Friday, March 21, 2008

Objective Evidence

While a Social Security Disability (“SSD”) application can be approved based subjective evidence, it is more likely to be approved if based upon objective evidence. Additionally, the stronger the objective evidence, the sooner the SSD application is likely to be approved.

I represent a 49 year old building superintendent whose SSD application was approved today based on my request for a fully favorable decision on the record (“OTR”). This avoided the claimant’s having to appear, and more importantly wait, for a hearing. The OTR highlighted the objective medical evidence supporting the treating physician’s opinions regarding the claimant’s functionality.

Objective medical evidence can be broken down into two types: diagnostic and clinical. In support of the OTR, I submitted four diagnostic reports: a lumbar spine MRI, lumbar spine fluoroscopic discography, CT discogram, and cervical spine MRI, each with positive findings. I also submitted reports from the claimant’s treating orthopedist, pain management specialist, and two spine specialists that summarized their physical examination findings. Thus, the disability opinions of the claimant’s four treating physicians were supported by objective, and their opinions were given controlling weight.

It is possible that the claimant’s application may have been approved without all the objective diagnostic tests and clinical reports that were submitted on the OTR. However, without all of the evidence submitted on the OTR, the claimant probably would have needed to wait for a hearing before his application was approved. While there was some additional expense and effort required on the claimant’s part to obtain all of the evidence for the OTR, it probably enabled him to receive benefits close to two years sooner.

Saturday, March 15, 2008

Disability Appeals

Many disability attorneys are of the firm belief that the default position of disability insurers is to deny a benefit claim regardless of the evidence submitted. That belief is supported by the inherent conflict of interest faced by insurers. If they approve a claim, then they have to pay it, which hurts their profitability. The fact that the claims people can receive additional compensation for denying or terminating claims further substantiates this conflict.

In order for a disability appeal to an insurance company to be successful you obviously have to rebutting every single adverse medical finding made in the prior denial, which I suggest doing with multiple treating and consulting medical sources. What is less obvious is that you also need to do the same thing with respect to the vocational evidence. I took over a case involving a claimant with HIV from another law firm after Prudential twice denied the claim by doing these two things.
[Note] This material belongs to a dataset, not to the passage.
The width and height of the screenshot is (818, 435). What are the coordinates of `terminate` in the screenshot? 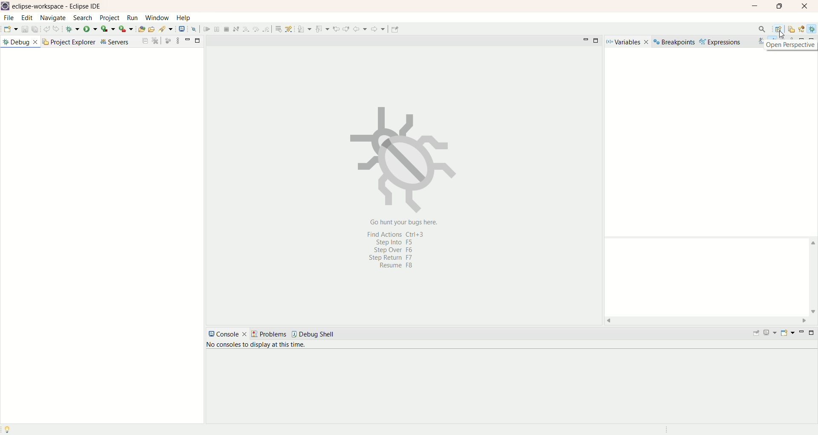 It's located at (289, 29).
I received medical reports and test data from four treating doctors that affirmatively rebutted every medical basis that had been previously asserted as a basis for terminating the claim. Perhaps more importantly, I secured a vocational assessment that helped why the claimant remained incapable of working. The report addressed issues such as how thrice weekly fever would cause unacceptable absenteeism, and chronic daily diarrhea would require extra work breaks, as well as the discomfort of co-workers when faced with the claimant’s constant skin infections and so on.

The vocational report also helped establish the claimant’s credibility. The report confirmed that the claimant enjoyed his job, working 60 to 70 hours a week, and earned over $100,000, plus a bonus in the range of $10,000 to $50,000. Logic dictated that the claimant would want to continue working, which was established by the fact that he did for nearly a decade after being diagnosed with HIV.

Strong medical evidence had been submitted in connection with the claimant’s first two appeals. This indicates that the additional vocational evidence probably led Prudential to reverse its prior decision to terminate the claimant’s long term disability benefits.

Wednesday, March 5, 2008

Police Officer

I represent a 55 year old police officer in connection with his Social Security Disability (“SSD”) application. The officer was already found incapable of working as a police officer by the Police Pension Medical Board. He had been reluctant to provide me with a copy of the Medical Board’s decision. After finally reviewing a copy, I learned that his reluctance was because the Medical Board had indicated that while he could no longer work a police officer, he did have a sedentary work capacity.

I submitted the Medical Board’s decision to the Social Security Administration (“SSA”). I explained to the officer that vocational experts from the SSA have testified that police officers do not have skills that are transferable to sedentary work. If a person is over 50 years of age, has only done non-sedentary work for the past 15 years, then that person is entitled to receive SSD benefits under the SSA’s medical-vocational rules even if he has a sedentary work capacity.

Because the Medical Board’s decision showed that the police officer could not perform his past work, he was entitled to receive SSD benefits. After making perfectly clear and highlighting the applicable medical and vocational rules for the State agency, the police officer’s SSD application was approved.